Das Ergebnis ihres Engagements kann sich durchaus sehen lassen. Das Magerangebot der Unternehmerseite – sie wollte das K&U-Personal 2020 mit 1 Prozent und im Jahr danach mit 1,2 Prozent abspeisen – ist im Arbeitskampf zerbröselt. „Nach sehr schwierigen Entgeltverhandlungen“, gibt die NGG zu Protokoll, „ist es am Mittwoch, 21. Juni 2021, in Offenburg gelungen, einen neuen Entgelttarifvertrag für die rund 3.000 Beschäftigten der K&U Bäckerei GmbH (Edeka Südwest) zu erzielen. Darüber hinaus wurde ein Interessenausgleich/Sozialplan durchgesetzt, der die Beschäftigten sozial absichert.“
Laut Alexander Münchow, NGG-Landesbezirkssekretär und in der aktuellen Tarifrunde gewerkschaftlicher Verhandlungsleiter, steigen zum 1. August 2021 die Entgelte und Ausbildungsvergütungen um 2,3 Prozent. Eine weitere Erhöhung um erneut 2,3 Prozent gibt es vom 1. Januar 2022 an. „Darüber hinaus wird mit der August-Abrechnung eine Corona-Prämie in Höhe von 350 Euro ausbezahlt. Teilzeitbeschäftigte erhalten diese anteilig. Auszubildende erhalten 175 Euro“, informiert Münchow, der darauf hinweist, dass die Beschäftigten in den vergangenen Monaten bedingt durch die Corona-Pandemie unter deutlich erschwerten Arbeitsbedingungen gearbeitet haben und daher eine Prämie mehr als verdient hätten.

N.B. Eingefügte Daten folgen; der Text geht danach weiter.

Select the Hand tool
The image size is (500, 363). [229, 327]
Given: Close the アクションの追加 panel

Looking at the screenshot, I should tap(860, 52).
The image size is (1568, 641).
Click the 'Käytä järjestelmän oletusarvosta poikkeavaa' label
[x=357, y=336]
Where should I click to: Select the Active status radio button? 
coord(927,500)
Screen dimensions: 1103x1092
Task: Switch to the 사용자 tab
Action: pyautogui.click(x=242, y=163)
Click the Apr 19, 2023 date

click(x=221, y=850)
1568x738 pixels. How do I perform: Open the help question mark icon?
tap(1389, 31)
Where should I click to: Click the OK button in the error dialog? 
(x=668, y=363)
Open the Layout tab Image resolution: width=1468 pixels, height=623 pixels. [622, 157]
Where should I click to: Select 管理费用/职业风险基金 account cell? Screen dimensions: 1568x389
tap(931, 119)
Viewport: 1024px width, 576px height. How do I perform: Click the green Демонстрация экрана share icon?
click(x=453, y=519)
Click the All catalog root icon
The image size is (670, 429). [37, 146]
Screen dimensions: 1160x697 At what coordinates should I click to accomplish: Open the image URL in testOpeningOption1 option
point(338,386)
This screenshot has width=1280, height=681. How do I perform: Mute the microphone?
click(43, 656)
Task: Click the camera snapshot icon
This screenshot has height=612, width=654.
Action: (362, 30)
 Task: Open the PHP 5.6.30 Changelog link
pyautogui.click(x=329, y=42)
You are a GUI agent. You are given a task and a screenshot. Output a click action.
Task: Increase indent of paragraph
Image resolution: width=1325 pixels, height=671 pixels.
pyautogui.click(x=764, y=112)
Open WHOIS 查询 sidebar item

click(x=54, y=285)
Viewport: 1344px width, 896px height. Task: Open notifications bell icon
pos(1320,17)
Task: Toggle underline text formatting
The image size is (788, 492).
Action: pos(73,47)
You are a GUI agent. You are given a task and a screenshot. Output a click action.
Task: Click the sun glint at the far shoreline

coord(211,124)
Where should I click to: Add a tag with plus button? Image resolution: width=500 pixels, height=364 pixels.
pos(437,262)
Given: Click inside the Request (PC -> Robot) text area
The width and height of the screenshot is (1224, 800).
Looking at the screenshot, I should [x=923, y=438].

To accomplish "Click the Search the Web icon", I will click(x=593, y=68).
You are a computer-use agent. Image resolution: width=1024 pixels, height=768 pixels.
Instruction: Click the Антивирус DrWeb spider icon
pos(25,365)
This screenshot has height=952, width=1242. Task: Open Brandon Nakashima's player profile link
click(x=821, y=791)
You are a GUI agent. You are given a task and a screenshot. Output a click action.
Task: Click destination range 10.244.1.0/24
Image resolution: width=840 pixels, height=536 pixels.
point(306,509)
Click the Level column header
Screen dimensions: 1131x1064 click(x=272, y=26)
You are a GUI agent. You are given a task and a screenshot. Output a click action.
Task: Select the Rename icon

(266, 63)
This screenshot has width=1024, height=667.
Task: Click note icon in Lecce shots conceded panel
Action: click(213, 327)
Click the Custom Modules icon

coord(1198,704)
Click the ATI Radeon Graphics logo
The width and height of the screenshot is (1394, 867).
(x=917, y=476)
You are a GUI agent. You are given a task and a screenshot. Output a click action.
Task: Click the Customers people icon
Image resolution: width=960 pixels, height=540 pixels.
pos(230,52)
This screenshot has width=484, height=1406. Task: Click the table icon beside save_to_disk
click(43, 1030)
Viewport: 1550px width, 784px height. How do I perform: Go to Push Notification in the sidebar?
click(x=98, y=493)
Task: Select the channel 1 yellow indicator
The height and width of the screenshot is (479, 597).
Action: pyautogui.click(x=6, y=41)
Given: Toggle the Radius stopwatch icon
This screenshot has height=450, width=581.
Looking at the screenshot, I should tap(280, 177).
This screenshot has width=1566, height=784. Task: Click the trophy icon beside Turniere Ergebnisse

Der Gewerkschafter ist zufrieden: „Die vielen Aktionen, Kundgebungen und vor allem die Warnstreiks im Mai haben dazu geführt, dass sich die Arbeitgeberseite und die NGG-Tarifkommission in Bezug auf die Entgelttarife doch noch auf einen Kompromiss verständigen konnten.“ Einen positiven Einfluss auf das Ergebnis habe auch Unterstützung aus Politik und Gesellschaft gehabt.
Nicht vom Tisch freilich sind die Zerschlagungs-Pläne des Lebensmittelkonzerns. Immerhin, berichtet der Gewerkschafter, haben es die NGG-Verhandler gemeinsam mit dem K&U-Gesamtbetriebsrat geschafft, die Lohnabhängigen über einen Sozialplan abzusichern. „Die Beschäftigten bleiben auch nach Übernahme der Filialen durch einen tariflosen Einzelhändler in den sicheren Händen unserer NGG-Tarifverträge.“ Über die Tarifbindung hinaus habe man Edeka Südwest zudem ein „komplexes Sozialpaket“ abgetrotzt. Münchow zufolge umfasst es unter anderem einen betriebsbedingten Kündigungsschutz von drei Jahren, eine Wechselprämie von 500 Euro und faire Abfindungsregelungen für Beschäftigte, die nicht zu einem Einzelhändler überwechseln können.
„Wer kämpft, kann verlieren. Wer nicht kämpft, hat schon verloren“: Die Richtigkeit dieser simplen Weisheit hat sich in der aktuellen K&U-Auseinandersetzung einmal mehr bestätigt. Es ist zu hoffen, dass Kolleginnen und Kollegen sie branchenübergreifend in den kommenden Auseinandersetzungen zwischen Kapital und Arbeit öfters beherzigen. Denn die drohen in Post-Pandemie-Zeiten hart zu werden.